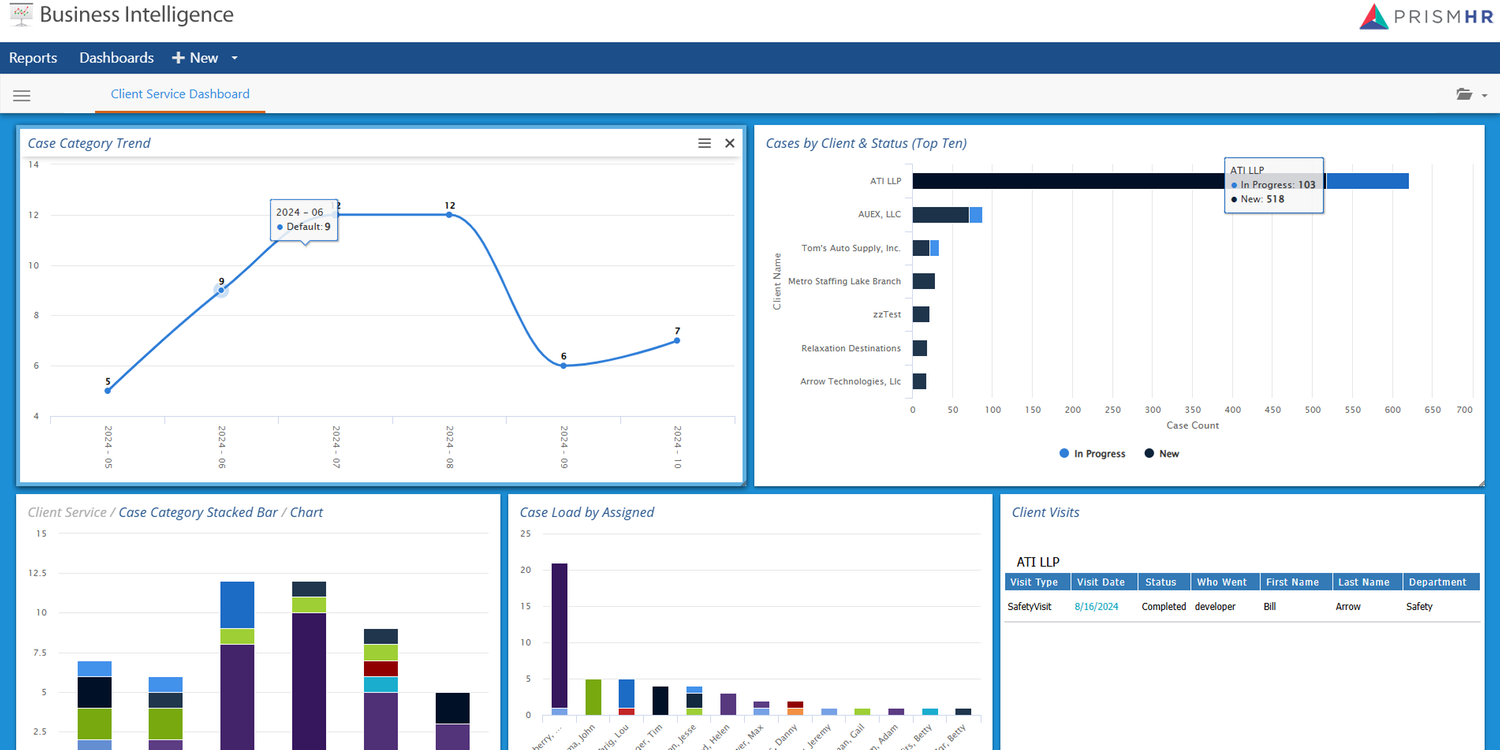Select the Client Service Dashboard tab
1500x750 pixels.
179,93
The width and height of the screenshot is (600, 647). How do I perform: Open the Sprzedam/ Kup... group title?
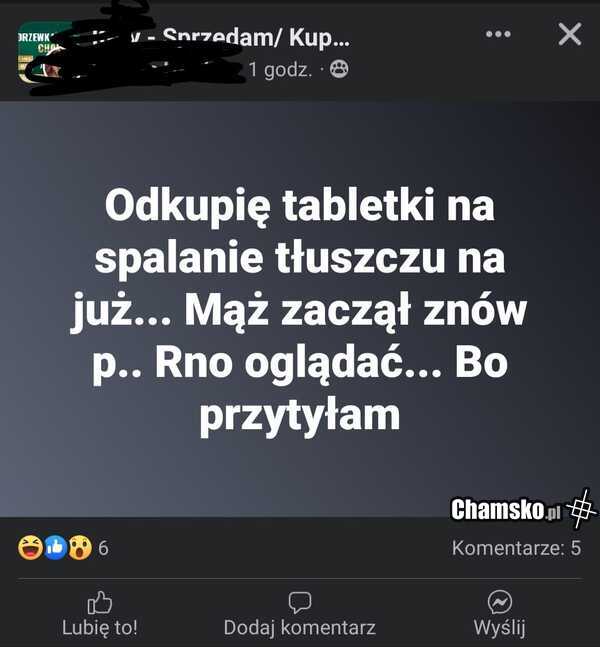tap(256, 38)
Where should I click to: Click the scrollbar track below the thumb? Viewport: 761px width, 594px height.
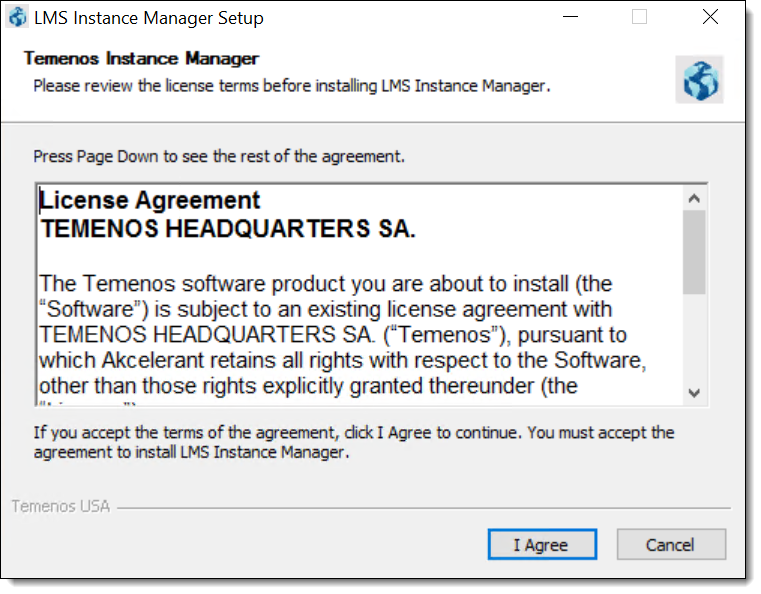click(x=694, y=338)
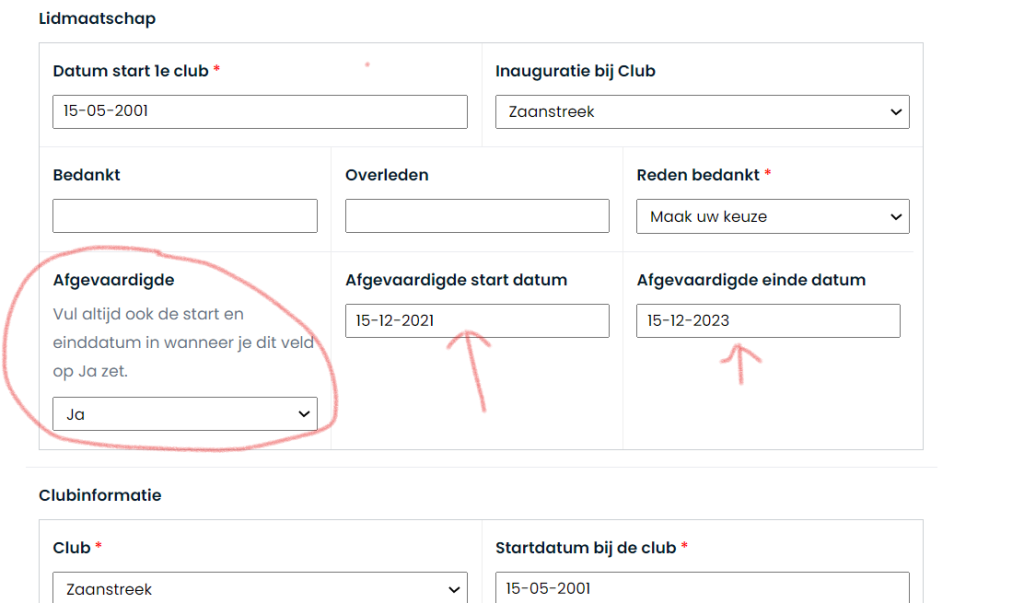Viewport: 1024px width, 603px height.
Task: Click the "Datum start 1e club" label
Action: pyautogui.click(x=130, y=71)
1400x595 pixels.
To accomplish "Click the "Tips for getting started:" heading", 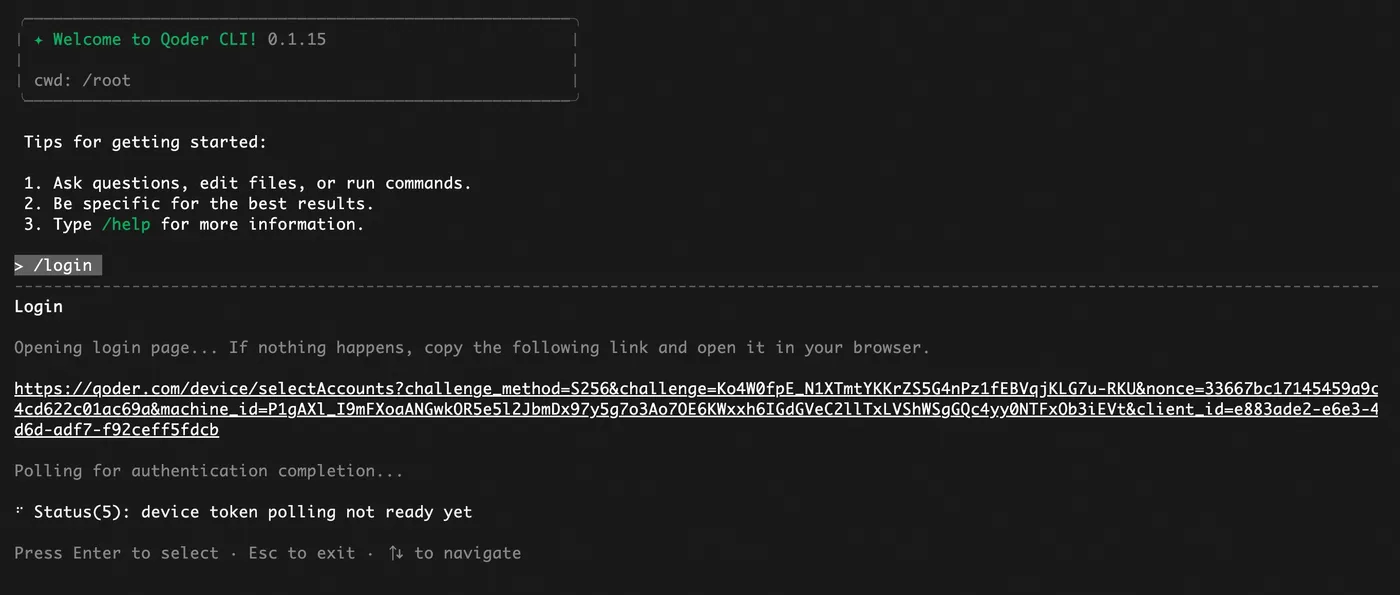I will tap(145, 142).
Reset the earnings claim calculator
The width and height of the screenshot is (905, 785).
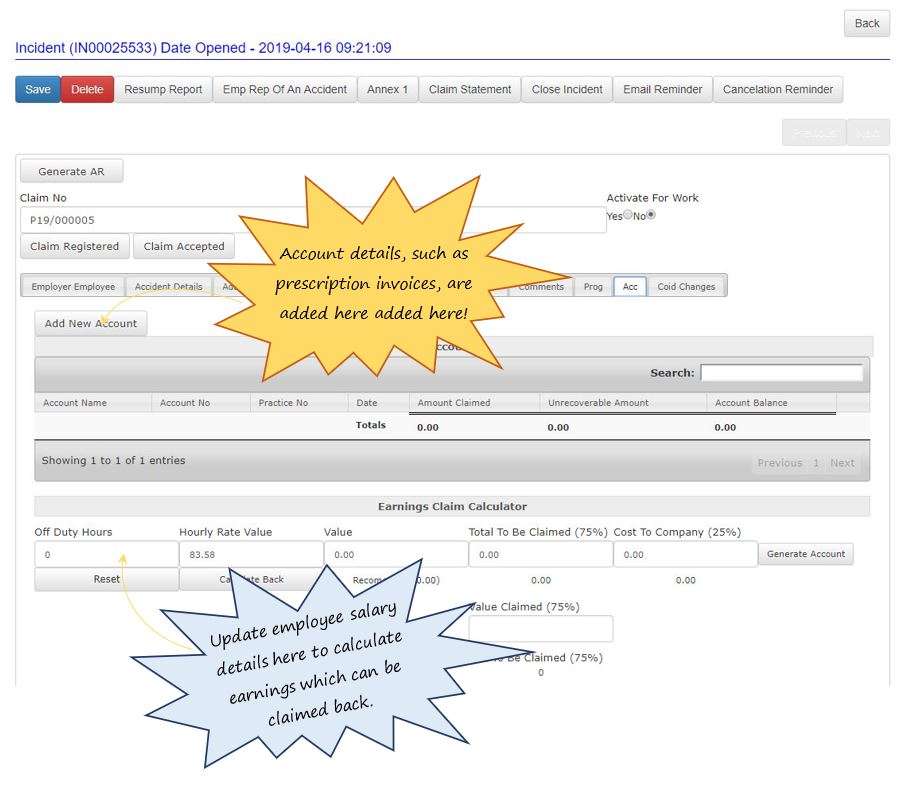click(x=105, y=579)
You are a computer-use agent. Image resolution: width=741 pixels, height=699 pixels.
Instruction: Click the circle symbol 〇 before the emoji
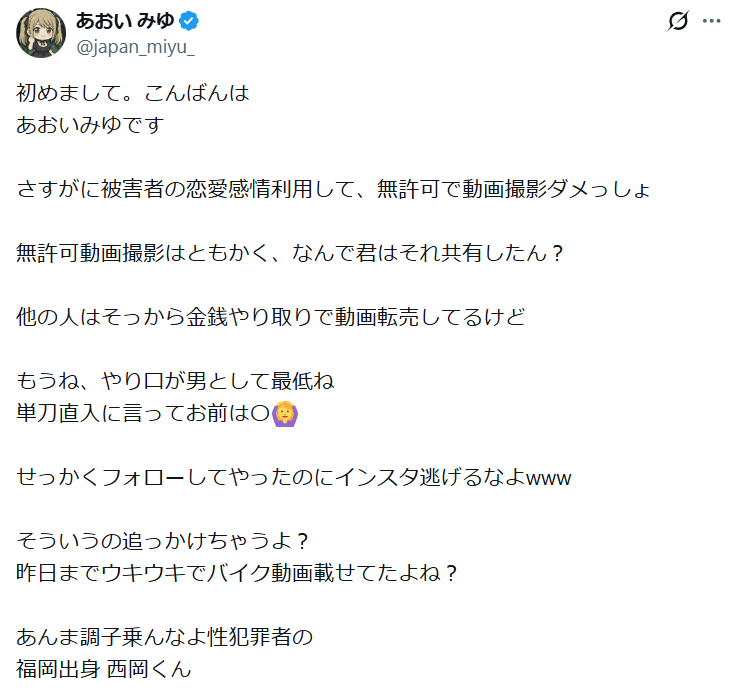[259, 412]
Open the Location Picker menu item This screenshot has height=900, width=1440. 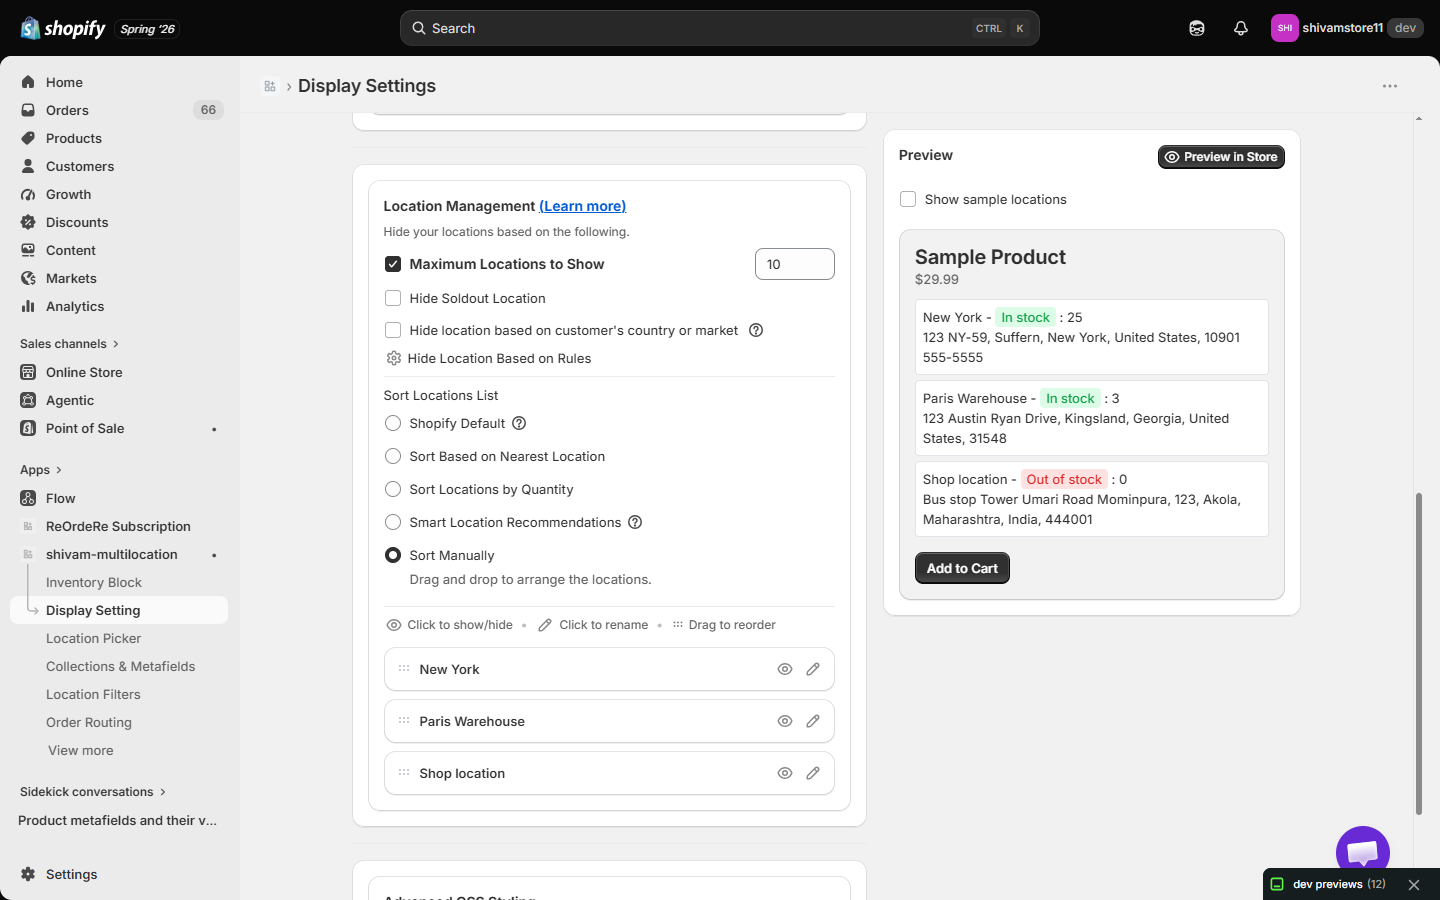(93, 638)
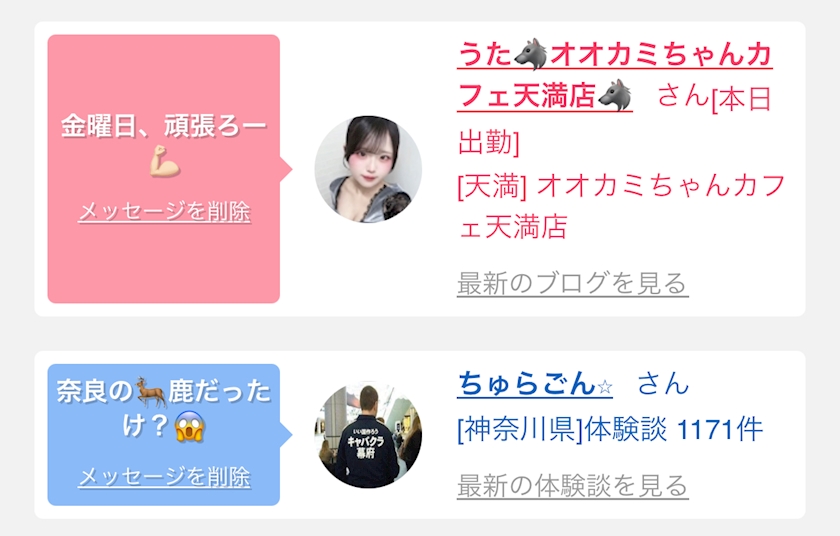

============================================================

- _Task details_:
Look back over the records above. Reproduce exactly everything from the line with "The width and height of the screenshot is (600, 647)." down to the line with "1400x595 pixels.", inclusive, and leave the pictures out.

- _Result for this exercise_:
The width and height of the screenshot is (600, 647). How do I perform: Open the Sprzedam/ Kup... group title?
tap(256, 38)
Where should I click to: Click the scrollbar track below the thumb? Viewport: 761px width, 594px height.
click(x=694, y=338)
Viewport: 1024px width, 603px height.
Task: Click the "Datum start 1e club" label
Action: pyautogui.click(x=130, y=71)
1400x595 pixels.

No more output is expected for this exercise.